Task data:

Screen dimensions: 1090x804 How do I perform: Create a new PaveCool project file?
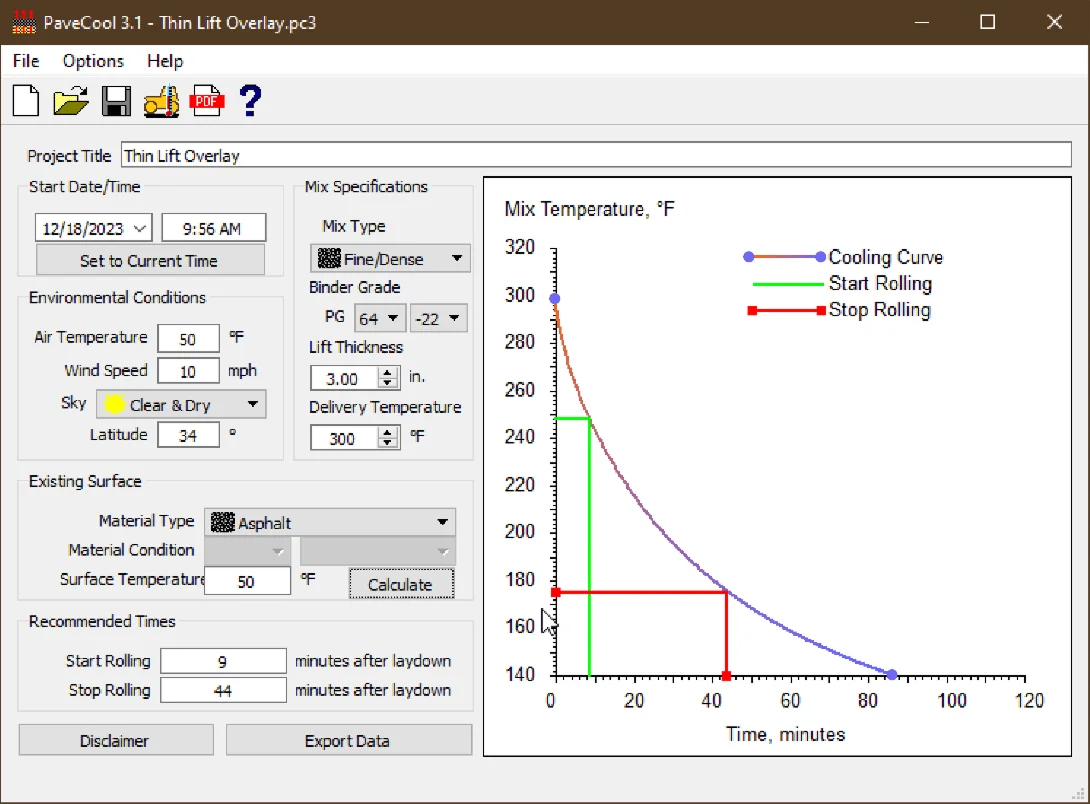click(x=24, y=100)
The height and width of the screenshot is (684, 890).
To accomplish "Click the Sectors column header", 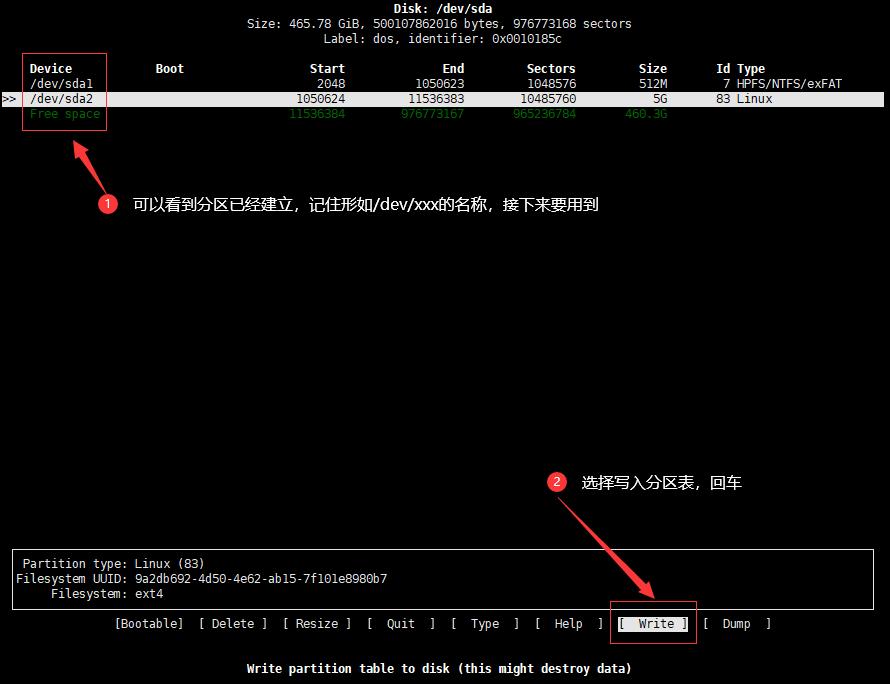I will (550, 68).
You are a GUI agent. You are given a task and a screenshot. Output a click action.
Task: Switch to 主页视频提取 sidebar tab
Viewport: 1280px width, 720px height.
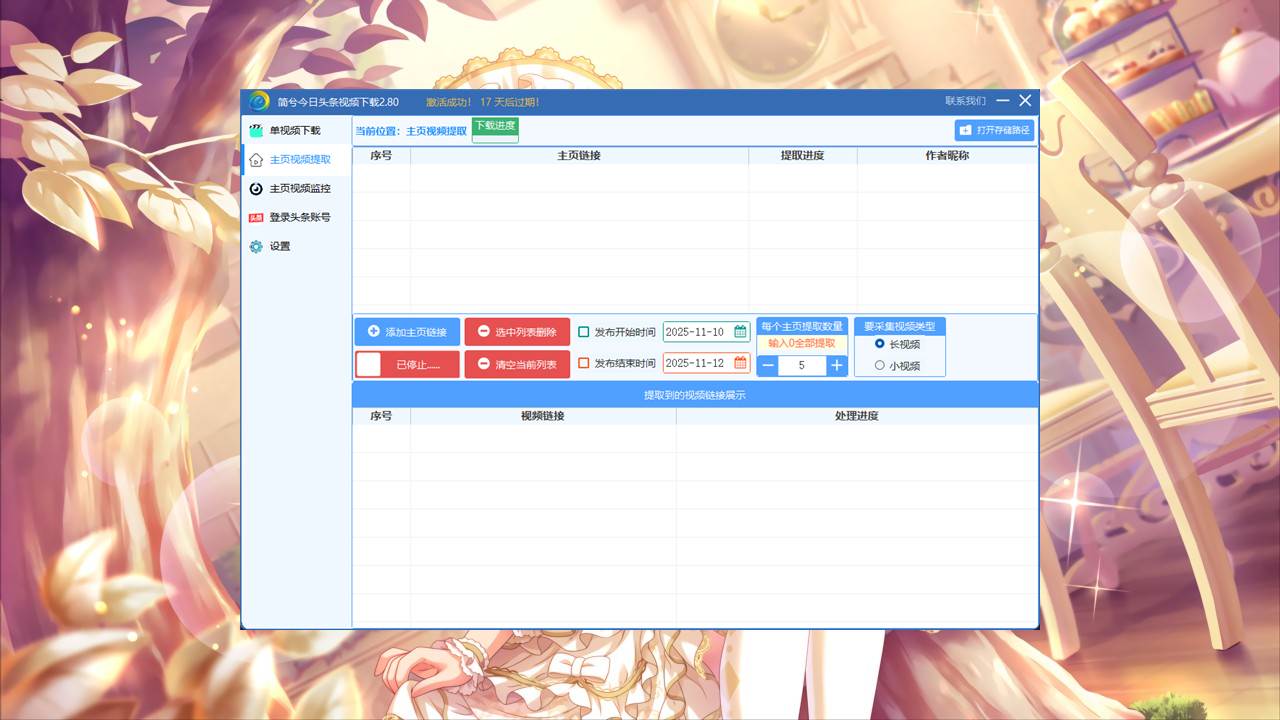coord(299,160)
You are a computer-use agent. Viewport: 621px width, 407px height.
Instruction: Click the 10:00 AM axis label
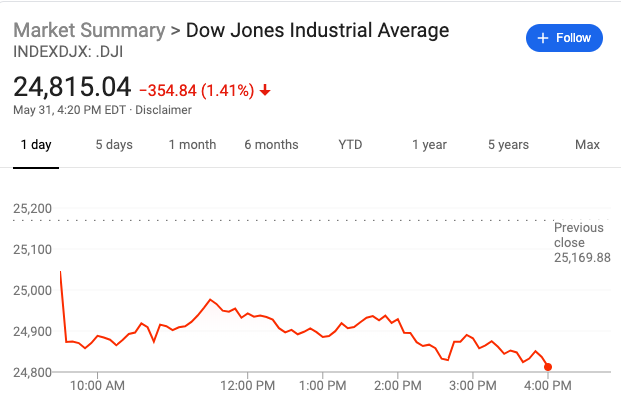(x=97, y=386)
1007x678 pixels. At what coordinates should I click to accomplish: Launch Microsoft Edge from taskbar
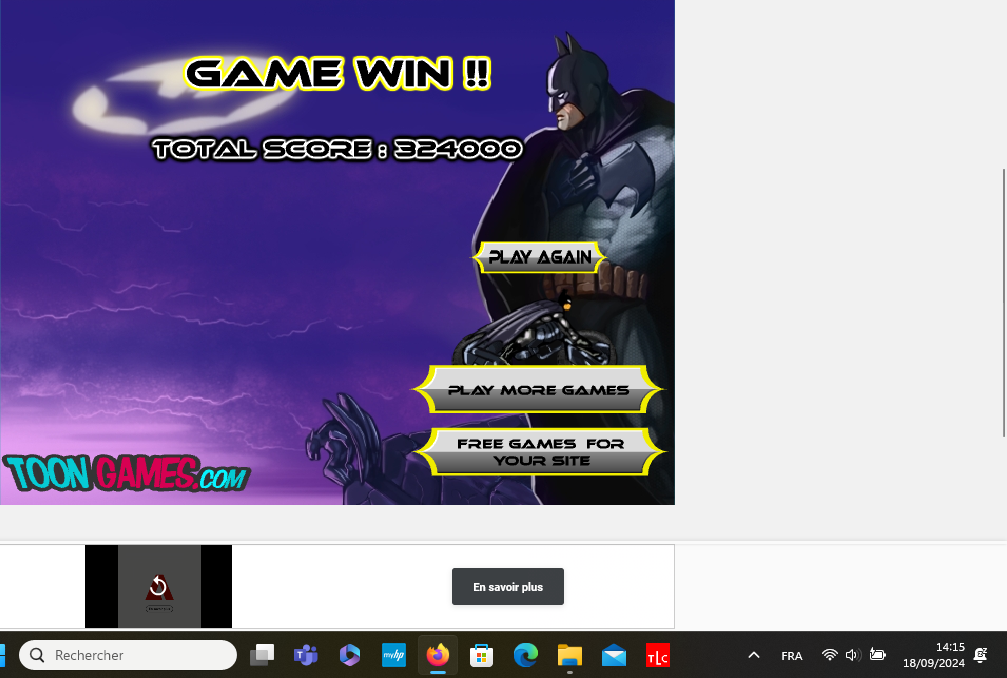click(x=525, y=655)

Brief:
Extract, word for word, each line from the one that contains "Viewport: 1280px width, 720px height." through the final line of the data above. Leave the pictures out.

Your response:
Viewport: 1280px width, 720px height.
coord(299,160)
You are a computer-use agent. Viewport: 621px width, 407px height.
Instruction: Click the 10:00 AM axis label
(x=97, y=386)
1007x678 pixels. At what coordinates should I click to accomplish: Launch Microsoft Edge from taskbar
click(x=525, y=655)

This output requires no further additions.